The top half of the diagram shows the flow for secure containers, specifically kata. We won’t go into details here. In the bottom half, you can see various types of shims. Now let’s explore the architecture of the containerd shim.

Initially, containerd had only one shim, denoted by the blue box containerd-shim. This process, regardless of whether it is kata containers, runc containers, or gvisor containers, uses the containerd shim.

Later, containerd was extended for different types of runtimes. This extension was done using the shim-v2 interface. Thus, by implementing this shim-v2 interface, different runtimes can customize their own shim. For example, runC can create a shim called shim-runc, gvisor can create a shim called shim-gvisor, and kata can create a shim called shim-kata. These custom shims can replace the blue box containerd-shim mentioned earlier.

There are several benefits to this approach. Here’s an analogy to help illustrate: looking at the kata diagram, initially, if we use shim-v1, we would have three components. The reason for these three components is due to a limitation of kata itself. However, with the shim-v2 architecture, these three components can be bundled into a single binary. This means the three previously separate components can now be combined into one shim-kata component, which demonstrates one of the advantages of shim-v2.

Explaining the Containerd Container Architecture - Container Workflow Example #

Next, let’s explain how container workflows work using two examples. The following two diagrams depict the workflow of a container based on the containerd architecture.

Start Workflow #

Let’s start with the workflow for starting a container:

This diagram consists of three parts:

• The first part represents the container engine, which can be Docker or others.
• The dashed boxes represent containerd and containerd-shim, which are part of the containerd architecture.
• At the bottom is the container part, which is launched by a runtime and can be seen as the shim operating the runC command to create the container.

First, let’s understand how this workflow operates. The numbers 1, 2, 3, and 4 in the diagram represent the steps taken by containerd to create a container.

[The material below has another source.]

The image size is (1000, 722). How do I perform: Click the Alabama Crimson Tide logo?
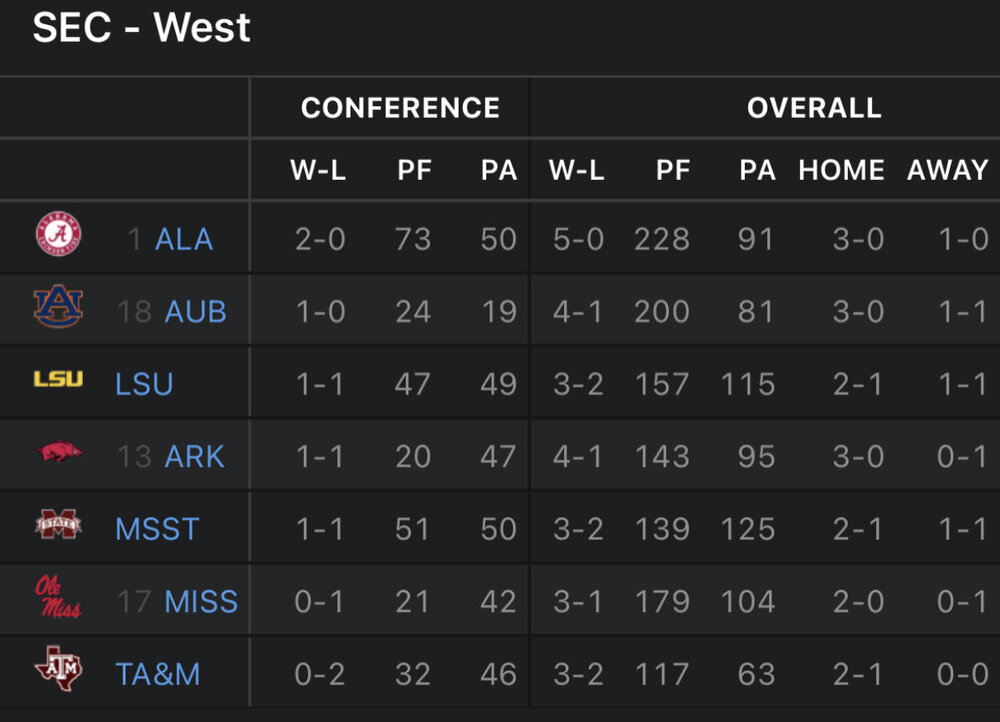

First, it creates metadata and then sends a request to the task service to create a container. Through a series of components, the request is finally sent to a shim. The interaction between containerd and the shim is done through GRPC. Once containerd sends the creation request to the shim, the shim calls the runtime to create a container. These are the steps involved in starting a container.

Exec Workflow #

Now let’s look at how to execute a command within a container. The workflow is very similar to the start workflow, and the structure is also similar. The only difference is how containerd handles this workflow. Similar to the previous diagram, I have labeled the steps 1, 2, 3, and 4 in this diagram, representing the sequence of steps taken by containerd for the exec workflow.

As shown in the diagram, the execution operation is still sent to the containerd-shim. From the perspective of a container, there is no significant difference between starting a container and executing a command within a container.

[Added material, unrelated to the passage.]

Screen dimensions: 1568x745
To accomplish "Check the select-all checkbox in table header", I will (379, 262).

The main difference lies in whether a namespace needs to be created for the process running inside the container:

• When executing a command, the process needs to be added to an existing namespace.
• When starting a container, the namespace for the container’s process needs to be specially created.

Summary #

In conclusion, after reading this section, it is hoped that students will have a deeper understanding of Linux containers. Here is a brief summary:

1. How containers use namespaces for resource isolation and cgroups for resource limitation.
2. A simple introduction to container image storage based on the overlay file system.
3. An example using docker+containerd to illustrate how container engines work.